Can anyone help me prove that a radical of an algbera is an ideal?

Thanks - Jul 27th 2012, 04:11 AMgirdavRe: Radical is an Ideal
Take $\displaystyle r$ in the radical , $\displaystyle x$ an element of the algebra and $\displaystyle f$ a scalar homomorphism. Show that $\displaystyle f(rx)=0=f(xr)$.

- Jul 28th 2012, 08:54 AMCairoRe: Radical is an Ideal
- Jul 28th 2012, 08:58 AMgirdavRe: Radical is an Ideal
What's wrong with this?

- Jul 28th 2012, 09:09 AMCairoRe: Radical is an Ideal
Do we not need to prove that it is a subspace of X too?

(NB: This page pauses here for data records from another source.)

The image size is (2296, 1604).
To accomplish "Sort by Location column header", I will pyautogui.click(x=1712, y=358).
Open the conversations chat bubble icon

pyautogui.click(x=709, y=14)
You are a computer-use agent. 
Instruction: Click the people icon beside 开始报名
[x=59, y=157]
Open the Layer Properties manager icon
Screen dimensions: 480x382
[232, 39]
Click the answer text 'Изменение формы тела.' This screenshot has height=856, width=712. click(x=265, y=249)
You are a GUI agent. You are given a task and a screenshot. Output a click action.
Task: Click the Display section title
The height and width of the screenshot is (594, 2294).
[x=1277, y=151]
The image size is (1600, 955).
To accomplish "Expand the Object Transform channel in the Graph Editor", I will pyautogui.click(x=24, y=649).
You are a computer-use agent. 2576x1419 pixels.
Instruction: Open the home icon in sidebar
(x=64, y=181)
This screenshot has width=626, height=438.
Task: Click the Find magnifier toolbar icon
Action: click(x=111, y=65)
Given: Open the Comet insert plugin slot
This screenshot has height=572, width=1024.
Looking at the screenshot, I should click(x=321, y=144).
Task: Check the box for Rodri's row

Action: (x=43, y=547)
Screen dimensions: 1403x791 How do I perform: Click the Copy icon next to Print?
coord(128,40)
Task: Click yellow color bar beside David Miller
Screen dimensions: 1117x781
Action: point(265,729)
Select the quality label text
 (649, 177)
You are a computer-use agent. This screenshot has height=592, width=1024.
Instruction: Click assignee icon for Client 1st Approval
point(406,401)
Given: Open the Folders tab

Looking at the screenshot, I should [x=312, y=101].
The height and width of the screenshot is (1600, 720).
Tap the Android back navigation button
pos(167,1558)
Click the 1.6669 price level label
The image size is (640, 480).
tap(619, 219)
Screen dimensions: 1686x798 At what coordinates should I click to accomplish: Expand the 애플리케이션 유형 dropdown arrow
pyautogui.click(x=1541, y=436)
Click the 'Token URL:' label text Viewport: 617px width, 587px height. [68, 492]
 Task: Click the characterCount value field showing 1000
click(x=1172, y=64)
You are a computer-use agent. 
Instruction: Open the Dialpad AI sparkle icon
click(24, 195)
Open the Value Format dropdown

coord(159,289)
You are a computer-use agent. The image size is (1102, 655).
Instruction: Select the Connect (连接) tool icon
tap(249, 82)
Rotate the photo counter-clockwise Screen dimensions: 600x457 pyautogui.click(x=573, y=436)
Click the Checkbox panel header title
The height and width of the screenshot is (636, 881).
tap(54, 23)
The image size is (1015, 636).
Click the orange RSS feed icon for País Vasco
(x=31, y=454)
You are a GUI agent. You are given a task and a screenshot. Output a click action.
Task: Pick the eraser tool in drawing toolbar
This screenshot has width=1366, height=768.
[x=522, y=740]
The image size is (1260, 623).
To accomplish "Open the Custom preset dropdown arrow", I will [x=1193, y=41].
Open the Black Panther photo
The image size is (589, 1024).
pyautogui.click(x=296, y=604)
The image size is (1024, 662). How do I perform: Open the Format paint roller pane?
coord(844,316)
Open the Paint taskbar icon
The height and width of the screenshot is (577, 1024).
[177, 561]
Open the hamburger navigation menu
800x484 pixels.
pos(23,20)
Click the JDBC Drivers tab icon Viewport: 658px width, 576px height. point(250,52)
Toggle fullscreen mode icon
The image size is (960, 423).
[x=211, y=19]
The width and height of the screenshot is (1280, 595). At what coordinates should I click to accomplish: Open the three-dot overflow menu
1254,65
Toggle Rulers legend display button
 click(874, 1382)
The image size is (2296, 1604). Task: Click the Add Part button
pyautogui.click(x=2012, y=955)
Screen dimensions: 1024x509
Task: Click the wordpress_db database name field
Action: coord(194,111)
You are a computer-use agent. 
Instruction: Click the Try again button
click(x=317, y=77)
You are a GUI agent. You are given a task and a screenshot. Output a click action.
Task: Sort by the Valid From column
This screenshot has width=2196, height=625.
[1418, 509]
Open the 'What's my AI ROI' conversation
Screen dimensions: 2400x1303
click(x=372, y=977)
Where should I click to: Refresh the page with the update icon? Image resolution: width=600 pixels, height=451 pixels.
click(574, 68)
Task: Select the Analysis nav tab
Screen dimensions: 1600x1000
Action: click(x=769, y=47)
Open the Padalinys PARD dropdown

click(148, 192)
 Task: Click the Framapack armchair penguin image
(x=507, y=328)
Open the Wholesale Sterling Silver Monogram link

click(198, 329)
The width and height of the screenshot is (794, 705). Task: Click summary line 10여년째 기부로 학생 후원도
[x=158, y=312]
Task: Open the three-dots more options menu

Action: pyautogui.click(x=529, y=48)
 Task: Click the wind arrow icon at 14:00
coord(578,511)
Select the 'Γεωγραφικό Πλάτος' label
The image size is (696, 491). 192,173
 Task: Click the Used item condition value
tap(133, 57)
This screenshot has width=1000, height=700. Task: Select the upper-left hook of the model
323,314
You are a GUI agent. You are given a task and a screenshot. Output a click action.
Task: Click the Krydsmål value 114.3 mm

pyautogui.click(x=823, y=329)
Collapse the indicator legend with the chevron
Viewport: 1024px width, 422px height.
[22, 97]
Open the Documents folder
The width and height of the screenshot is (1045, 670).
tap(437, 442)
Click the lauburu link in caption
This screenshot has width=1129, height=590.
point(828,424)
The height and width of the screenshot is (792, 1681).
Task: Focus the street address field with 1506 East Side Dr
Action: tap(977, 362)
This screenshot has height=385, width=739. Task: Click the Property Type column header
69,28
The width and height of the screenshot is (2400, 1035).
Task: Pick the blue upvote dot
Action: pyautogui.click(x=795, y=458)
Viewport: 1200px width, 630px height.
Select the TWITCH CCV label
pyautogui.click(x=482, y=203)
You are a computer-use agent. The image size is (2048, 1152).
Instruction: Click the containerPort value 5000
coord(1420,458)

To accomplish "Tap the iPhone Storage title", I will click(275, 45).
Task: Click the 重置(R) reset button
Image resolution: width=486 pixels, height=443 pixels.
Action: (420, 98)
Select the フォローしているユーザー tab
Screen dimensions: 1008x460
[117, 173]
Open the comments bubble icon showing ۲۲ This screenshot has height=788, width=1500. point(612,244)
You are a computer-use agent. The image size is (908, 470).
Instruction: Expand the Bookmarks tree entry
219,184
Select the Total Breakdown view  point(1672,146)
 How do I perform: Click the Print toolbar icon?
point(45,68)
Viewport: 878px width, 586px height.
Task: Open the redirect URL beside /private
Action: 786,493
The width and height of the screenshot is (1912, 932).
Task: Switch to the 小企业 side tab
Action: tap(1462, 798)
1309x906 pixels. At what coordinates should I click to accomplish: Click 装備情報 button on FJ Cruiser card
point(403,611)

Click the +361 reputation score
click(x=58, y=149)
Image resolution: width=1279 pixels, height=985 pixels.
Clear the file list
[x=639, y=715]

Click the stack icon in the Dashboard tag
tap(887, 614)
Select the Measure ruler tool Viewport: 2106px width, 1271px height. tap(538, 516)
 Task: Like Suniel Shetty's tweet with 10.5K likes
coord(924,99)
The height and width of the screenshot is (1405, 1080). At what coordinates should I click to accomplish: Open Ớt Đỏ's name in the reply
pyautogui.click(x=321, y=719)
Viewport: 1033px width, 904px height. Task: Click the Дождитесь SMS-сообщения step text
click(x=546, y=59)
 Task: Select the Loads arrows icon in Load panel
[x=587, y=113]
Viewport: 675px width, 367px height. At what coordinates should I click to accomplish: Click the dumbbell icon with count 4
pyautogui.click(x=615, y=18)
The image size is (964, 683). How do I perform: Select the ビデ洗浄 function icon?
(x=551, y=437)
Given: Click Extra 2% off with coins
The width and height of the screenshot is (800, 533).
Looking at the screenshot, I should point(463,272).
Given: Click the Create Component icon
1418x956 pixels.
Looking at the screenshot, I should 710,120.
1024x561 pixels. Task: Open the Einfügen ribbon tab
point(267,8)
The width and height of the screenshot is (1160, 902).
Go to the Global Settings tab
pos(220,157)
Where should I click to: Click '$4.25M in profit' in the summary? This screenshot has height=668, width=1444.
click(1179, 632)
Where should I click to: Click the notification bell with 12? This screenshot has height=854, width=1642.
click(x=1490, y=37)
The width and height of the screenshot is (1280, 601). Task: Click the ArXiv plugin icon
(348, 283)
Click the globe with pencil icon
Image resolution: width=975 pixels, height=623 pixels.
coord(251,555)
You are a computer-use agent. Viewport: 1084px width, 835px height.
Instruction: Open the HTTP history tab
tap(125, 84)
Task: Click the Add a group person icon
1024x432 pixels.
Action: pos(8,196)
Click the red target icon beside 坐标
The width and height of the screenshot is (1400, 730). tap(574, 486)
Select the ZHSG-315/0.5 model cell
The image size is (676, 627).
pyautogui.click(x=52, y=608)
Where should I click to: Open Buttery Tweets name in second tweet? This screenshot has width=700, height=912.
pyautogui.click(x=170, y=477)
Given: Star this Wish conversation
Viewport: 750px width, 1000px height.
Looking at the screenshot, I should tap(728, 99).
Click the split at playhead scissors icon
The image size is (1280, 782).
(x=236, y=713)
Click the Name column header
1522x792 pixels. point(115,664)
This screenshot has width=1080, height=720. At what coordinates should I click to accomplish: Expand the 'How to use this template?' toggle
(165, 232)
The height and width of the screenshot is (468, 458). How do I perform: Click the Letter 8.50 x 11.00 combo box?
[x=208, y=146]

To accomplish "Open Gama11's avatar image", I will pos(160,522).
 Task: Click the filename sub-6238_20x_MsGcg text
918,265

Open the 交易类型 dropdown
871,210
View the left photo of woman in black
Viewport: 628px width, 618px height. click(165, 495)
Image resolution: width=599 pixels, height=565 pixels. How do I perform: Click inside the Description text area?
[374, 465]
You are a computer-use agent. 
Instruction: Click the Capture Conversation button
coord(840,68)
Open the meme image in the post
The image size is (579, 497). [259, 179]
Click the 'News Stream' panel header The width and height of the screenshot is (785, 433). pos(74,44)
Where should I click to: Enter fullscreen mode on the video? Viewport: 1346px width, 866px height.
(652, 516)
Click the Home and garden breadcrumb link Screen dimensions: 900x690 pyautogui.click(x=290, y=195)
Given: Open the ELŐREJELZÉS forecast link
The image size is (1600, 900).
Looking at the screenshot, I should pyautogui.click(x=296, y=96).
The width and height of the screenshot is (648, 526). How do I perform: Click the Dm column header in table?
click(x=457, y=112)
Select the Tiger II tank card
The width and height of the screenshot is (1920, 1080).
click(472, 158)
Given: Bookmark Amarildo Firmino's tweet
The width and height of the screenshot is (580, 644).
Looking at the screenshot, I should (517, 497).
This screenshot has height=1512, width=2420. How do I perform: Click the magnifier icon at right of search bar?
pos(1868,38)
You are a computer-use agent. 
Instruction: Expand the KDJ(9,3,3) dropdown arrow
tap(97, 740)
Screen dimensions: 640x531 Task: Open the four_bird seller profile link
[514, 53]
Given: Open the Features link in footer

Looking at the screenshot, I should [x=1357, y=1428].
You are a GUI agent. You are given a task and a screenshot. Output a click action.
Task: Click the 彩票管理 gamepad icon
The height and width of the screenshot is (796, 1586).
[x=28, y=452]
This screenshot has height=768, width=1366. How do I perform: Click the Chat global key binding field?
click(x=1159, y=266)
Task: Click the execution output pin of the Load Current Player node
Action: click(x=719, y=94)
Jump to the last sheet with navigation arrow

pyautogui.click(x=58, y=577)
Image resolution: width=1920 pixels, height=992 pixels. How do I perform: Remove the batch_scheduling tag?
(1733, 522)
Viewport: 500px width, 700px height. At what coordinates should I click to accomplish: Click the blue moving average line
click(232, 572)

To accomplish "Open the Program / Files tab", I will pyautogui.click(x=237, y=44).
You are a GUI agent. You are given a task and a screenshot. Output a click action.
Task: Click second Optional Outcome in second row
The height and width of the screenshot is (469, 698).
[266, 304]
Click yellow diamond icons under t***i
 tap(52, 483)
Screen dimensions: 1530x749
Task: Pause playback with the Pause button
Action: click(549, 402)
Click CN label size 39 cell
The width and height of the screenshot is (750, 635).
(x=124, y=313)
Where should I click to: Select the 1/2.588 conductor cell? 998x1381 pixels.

I'm really confused and having be drowning in functional analysis problems all day. Are you able to offer a full proof? - Jul 28th 2012, 09:14 AMgirdavRe: Radical is an Ideal
Yes, we also need to check that the radical is stable by sums: the sum of two elements of the ideal still is in the ideal. After that, I think we get all the condition that an ideal needs to satisfy (ideal in sense of ring theory, I mean).

- Jul 28th 2012, 09:18 AMCairoRe: Radical is an Ideal
So if x, y in Ker(f) and lambda, mu in C, then

f(lambda(x) + mu(y)) = f(lambda(x)) + f(mu(y))= lambda f(x) + mu f(y) = lambda.0 + mu.0 = 0, so that lambda(x)+mu(y) in Ker(f)?